Jack and Silver left the crowd and left the Queen and went back down to the river. They took a boat, and at Silver’s direction came a little upstream to where a crowd of people were trying to prise the jewels from the leather wings of the dying Dragon. But when they saw Jack they all ran away.

‘How so, Jack Snap? How so?’ said the Dragon, and his voice was weak and small.

‘Are you all that is left of the Magus?’ said Jack.

‘He had the Egg,’ said the Dragon, ‘and the Egg contained him, and also it contained me, and also it contained the Phoenix, and also the Knight.’

‘Then you are all gone,’ said Jack.

‘The Magus was sometime a long time ago a Knight Templar,’ said the Dragon, ‘and every knight is also the dragon he must fight, and every dragon has within him a phoenix. Good and evil are not as simple as the world wishes them to be.’

‘Why did you help me?’ asked Jack.

‘I want to vanish,’ said the Dragon, ‘and as long as the Magus held me in the Egg, I could only remain.’
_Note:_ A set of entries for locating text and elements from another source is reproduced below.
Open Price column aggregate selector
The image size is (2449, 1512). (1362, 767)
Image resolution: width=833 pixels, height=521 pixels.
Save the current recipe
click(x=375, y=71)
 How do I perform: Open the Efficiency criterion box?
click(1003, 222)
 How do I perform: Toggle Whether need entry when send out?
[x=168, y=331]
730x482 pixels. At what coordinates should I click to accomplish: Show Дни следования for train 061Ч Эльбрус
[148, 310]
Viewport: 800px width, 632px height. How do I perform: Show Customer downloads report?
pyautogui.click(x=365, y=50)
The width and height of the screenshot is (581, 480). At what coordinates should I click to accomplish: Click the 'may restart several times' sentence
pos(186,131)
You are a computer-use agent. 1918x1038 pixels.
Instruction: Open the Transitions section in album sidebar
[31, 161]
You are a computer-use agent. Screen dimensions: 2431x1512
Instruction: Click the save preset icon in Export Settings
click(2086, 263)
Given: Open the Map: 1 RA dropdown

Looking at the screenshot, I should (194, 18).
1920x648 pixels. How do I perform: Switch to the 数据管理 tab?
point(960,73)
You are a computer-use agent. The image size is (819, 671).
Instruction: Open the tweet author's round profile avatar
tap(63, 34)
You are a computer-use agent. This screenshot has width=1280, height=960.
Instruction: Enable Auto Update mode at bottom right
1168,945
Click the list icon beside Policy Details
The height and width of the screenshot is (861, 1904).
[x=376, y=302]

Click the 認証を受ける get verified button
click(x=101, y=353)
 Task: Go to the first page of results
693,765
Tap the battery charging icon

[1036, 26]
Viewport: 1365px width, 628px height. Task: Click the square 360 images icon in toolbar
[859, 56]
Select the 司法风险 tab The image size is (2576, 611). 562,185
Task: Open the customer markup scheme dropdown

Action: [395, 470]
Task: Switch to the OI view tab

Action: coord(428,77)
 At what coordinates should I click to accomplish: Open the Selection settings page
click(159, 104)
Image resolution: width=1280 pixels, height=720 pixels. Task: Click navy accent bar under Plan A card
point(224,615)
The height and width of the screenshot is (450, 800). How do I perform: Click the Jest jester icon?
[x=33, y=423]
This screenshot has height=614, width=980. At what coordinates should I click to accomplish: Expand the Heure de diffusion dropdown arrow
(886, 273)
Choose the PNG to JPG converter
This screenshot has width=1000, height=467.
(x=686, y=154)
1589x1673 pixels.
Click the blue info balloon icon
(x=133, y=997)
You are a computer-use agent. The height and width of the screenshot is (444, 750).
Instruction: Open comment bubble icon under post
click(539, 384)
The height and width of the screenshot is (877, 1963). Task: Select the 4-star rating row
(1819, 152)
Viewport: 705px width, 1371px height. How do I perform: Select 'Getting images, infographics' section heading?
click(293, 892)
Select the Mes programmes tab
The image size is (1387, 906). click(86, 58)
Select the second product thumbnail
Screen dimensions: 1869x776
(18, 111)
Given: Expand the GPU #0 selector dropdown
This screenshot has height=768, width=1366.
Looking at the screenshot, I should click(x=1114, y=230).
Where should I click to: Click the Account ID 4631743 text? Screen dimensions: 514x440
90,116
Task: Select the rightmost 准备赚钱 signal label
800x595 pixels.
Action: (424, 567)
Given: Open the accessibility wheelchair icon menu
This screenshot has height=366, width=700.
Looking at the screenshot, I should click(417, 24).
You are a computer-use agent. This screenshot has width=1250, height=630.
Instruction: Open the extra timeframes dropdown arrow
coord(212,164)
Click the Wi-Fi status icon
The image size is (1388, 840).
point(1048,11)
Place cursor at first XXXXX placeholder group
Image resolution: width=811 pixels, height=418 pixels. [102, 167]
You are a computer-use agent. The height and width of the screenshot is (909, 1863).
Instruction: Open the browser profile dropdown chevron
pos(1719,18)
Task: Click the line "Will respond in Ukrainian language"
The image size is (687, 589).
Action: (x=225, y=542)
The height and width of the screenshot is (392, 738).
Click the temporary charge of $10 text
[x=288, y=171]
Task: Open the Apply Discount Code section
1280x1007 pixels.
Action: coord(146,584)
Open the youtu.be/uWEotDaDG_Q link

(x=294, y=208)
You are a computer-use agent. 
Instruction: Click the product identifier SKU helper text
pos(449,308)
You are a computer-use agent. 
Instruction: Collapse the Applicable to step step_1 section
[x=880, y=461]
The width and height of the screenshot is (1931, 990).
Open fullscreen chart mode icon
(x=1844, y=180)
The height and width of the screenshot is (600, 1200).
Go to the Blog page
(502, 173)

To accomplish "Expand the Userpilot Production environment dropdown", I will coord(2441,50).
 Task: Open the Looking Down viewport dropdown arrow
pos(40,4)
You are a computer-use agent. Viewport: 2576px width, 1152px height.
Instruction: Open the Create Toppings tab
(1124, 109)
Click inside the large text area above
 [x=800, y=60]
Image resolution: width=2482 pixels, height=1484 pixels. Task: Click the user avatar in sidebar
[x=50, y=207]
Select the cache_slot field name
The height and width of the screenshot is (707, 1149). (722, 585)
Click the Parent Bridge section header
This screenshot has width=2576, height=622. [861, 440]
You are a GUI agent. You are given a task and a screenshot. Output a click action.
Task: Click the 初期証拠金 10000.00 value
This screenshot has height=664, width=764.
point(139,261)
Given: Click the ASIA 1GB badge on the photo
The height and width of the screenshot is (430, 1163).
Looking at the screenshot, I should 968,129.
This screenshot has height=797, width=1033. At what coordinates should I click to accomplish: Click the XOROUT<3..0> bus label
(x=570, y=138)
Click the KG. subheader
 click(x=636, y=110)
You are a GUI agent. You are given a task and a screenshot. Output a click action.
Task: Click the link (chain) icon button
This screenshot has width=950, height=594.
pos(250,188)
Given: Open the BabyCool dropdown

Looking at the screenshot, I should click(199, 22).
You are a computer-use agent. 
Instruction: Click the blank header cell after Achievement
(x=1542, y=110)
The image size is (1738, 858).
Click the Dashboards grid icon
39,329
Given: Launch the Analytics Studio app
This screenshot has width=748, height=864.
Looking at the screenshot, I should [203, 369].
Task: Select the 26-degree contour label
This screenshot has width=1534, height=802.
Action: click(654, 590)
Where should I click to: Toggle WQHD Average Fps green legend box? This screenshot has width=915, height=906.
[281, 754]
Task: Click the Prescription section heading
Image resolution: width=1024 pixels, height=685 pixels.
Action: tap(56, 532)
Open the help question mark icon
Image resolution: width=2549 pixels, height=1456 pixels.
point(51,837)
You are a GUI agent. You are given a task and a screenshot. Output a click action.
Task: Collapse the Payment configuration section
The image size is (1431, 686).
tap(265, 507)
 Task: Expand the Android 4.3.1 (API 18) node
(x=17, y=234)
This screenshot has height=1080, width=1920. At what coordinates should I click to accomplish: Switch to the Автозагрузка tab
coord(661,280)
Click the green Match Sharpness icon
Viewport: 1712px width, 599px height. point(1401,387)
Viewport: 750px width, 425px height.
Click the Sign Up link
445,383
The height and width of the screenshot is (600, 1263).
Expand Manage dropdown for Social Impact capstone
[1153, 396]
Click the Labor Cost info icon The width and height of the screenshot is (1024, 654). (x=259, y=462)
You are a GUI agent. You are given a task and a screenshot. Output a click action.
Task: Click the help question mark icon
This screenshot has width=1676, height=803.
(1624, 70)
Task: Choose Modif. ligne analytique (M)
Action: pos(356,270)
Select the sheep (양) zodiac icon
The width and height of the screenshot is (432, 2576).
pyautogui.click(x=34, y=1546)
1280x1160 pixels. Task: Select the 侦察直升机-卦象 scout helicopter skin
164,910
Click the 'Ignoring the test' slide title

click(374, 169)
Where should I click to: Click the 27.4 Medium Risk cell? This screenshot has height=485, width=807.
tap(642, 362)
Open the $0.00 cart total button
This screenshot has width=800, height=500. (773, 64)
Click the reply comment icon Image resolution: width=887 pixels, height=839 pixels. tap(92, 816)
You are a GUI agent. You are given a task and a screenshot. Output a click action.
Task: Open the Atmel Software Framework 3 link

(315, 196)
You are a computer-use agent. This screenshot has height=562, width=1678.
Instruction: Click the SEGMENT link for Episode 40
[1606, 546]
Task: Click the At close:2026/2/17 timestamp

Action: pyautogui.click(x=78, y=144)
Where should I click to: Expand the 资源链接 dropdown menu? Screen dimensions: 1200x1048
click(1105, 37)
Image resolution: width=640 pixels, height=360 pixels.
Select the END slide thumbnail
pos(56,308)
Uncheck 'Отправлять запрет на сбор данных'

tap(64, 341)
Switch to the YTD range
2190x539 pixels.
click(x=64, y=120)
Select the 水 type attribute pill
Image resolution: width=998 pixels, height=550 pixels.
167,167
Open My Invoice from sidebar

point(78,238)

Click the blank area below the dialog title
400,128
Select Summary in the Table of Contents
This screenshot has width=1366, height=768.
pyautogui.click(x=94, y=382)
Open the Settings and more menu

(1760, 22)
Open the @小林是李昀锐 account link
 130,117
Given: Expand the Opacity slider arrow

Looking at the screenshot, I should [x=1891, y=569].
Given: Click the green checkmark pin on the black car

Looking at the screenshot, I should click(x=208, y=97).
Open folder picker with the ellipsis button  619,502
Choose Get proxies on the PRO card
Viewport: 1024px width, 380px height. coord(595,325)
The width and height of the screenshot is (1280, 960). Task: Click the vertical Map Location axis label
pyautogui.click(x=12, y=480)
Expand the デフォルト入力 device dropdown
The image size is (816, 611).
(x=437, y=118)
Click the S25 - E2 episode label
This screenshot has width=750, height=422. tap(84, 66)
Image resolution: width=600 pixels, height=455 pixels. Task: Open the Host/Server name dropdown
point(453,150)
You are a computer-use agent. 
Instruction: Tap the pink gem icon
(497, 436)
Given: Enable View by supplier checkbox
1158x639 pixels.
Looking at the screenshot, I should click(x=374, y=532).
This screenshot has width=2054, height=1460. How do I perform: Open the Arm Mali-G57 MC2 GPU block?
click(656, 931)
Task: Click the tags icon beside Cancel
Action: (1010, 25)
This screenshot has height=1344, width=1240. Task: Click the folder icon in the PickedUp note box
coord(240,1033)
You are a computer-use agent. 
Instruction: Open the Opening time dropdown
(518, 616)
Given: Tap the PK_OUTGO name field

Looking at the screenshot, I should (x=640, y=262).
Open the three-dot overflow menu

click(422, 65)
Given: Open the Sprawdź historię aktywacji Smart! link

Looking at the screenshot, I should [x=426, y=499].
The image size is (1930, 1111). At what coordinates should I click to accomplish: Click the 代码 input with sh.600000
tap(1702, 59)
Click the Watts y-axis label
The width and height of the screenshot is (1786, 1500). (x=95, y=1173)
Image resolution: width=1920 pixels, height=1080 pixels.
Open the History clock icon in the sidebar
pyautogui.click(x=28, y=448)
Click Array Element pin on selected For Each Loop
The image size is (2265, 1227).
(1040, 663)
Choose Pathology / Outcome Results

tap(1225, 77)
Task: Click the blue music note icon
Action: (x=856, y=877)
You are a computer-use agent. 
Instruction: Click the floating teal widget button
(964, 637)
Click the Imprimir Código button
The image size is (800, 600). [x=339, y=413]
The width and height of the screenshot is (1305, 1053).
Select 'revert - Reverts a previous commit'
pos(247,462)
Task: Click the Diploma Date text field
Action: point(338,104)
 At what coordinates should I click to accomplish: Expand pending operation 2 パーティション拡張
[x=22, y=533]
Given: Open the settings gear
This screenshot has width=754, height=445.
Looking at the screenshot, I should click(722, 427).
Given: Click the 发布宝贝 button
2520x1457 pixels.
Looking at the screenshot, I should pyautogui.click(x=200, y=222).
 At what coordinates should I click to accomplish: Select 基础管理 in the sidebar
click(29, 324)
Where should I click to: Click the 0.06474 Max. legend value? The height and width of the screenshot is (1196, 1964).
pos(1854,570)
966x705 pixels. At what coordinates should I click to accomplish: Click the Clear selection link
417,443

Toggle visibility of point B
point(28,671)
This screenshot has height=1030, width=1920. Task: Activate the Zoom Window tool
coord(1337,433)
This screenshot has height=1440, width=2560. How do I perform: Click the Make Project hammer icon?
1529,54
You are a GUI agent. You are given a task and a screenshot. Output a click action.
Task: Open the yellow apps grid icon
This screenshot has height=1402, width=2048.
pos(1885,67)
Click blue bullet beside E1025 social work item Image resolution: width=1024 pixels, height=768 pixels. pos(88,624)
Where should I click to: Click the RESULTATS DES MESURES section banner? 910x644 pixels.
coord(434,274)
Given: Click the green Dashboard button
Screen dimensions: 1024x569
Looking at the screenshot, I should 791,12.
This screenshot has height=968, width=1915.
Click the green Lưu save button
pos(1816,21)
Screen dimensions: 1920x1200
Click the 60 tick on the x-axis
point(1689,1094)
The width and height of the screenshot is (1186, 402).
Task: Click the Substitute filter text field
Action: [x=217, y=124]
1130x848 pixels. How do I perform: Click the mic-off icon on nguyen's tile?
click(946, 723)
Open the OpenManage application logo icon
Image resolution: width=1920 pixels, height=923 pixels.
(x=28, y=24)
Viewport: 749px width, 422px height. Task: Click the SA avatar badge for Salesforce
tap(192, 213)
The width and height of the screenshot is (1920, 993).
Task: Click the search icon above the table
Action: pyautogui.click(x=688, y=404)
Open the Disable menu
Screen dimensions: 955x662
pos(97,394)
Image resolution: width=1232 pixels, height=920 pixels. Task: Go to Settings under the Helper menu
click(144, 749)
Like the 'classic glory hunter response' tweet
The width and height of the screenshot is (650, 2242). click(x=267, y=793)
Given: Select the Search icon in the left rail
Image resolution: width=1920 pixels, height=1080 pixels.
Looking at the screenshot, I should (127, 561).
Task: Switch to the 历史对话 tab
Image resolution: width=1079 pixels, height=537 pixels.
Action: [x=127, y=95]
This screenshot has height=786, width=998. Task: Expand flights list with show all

‘I would like to help you now,’ said Jack.

The Dragon moved a little. He was heavy and injured.

‘Raise me up, Jack. Raise me up and show me the setting sun.’

And Jack lifted the Dragon as you would a cat, and turned him to face the sun, and the Dragon stood on his scaly feet, unsteady, but he stood, and he plucked a ruby from his leather wings and dropped it delicately into Jack’s hand.

‘Farewell, Jack.’

The Dragon turned his head backwards so that he was looking down the length of his own body, then he opened his mouth and roared out purple fire, and the fire was so scorching that Jack and Silver had to stand back to mind their eyebrows being burned off, and the Dragon flapped his wings and heated the fire more, and the fire that he made could be seen as far away as Wales.

And when he was all fire it seemed as though the sun himself came to lift the Dragon up, and the river burned red again for the last time, and the Dragon was gone.

It was suddenly evening, and the air was soft and sad. The moon came out. Jack held Silver’s hand and they walked without speaking back towards Roger Rover’s house, lit gaily with torches and happiness.

‘I shall have to be going too,’ said Silver.